We began molecular phylogenetic studies of ecosystems in the early 1980s. For technical reasons we first focused on 5S rRNA, but invested a lot of effort in developing 16S rRNA-based methods such as "universal primers" for sequencing and PCR; and "phylogenetic stains", fluorescently labeled hybridization probes that identify organisms in nature. I have been blessed with the participation of a talented and enthusiastic group of students and postdocs, several who now are leaders in environmental microbiology. Geothermal environments and unusual symbioses were early themes of the activities of the lab. However, it is not necessary to travel to exotic places such as submarine hydrothermal vents or Yellowstone to find new things; there are intricate and unknown ecosystems all around us – including our own bodies and our immediate surroundings. It is clear from even the small number of environments so far studied that our understanding of the makeup of the natural microbial world is rudimentary, and that many organisms out in nature are profoundly different from cultivated ones. I believe it is important, even essential, that we undertake a representative survey of biological diversity in the natural microbial world. With what kinds of organisms do we share this planet? What are their roles in our biosphere? What model systems should we choose for laboratory studies of environmental processes? How extensive is the fund of biodiversity from which we can draw useful lessons and products? The sequence based
methods now provide a way to survey biodiversity rapidly and comprehensively. rRNA sequences gathered from the environment are snapshots of organisms, different types of genomes, targets for further characterization if they seem interesting or useful.

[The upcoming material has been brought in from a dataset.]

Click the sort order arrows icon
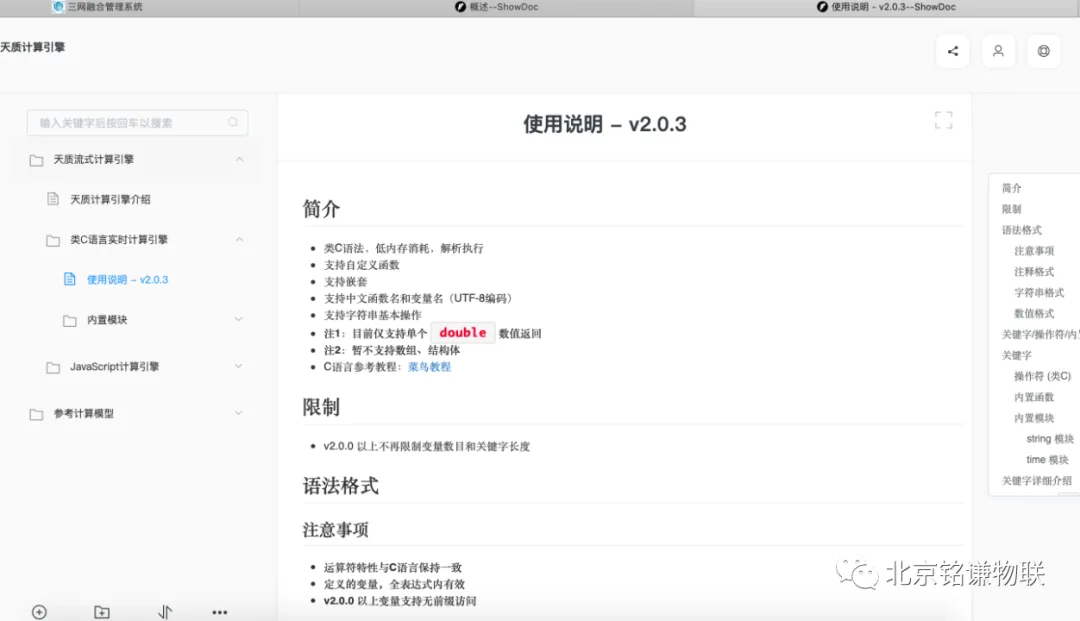1080x621 pixels. click(x=165, y=612)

I am deeply enthusiastic about the future and promise of microbial biology. It is curious that university programs in microbial biology are on the wane in the U.S. They are being folded into departments of 'molecular and cellular biology', or 'biology'. It is argued that this amalgamation costs the identity of microbial biology as a coherent academic unit. Many microbial biologists lament that development but, frankly, I think it healthy in the long run because it integrates microbial biology with the rest of biology. Beyond the boundaries of academic organization, microbial biology is intrinsically a coherent academic discipline, united by a common suite of techniques and experimental strategies, and with a unique perspective on an unseen world.
Because of its importance to all of biology and its opportunities, the microbial world needs to be prominent in any modern curriculum of biology, at all levels of education. I believe that the just-beginning avalanche of new discoveries and applications will bring a renaissance to microbial biology. In that light, I close with a translation of a famous statement by the pioneering Dutch microbial biologist Martinus Beijerinck: “Fortunate are those who are starting now.”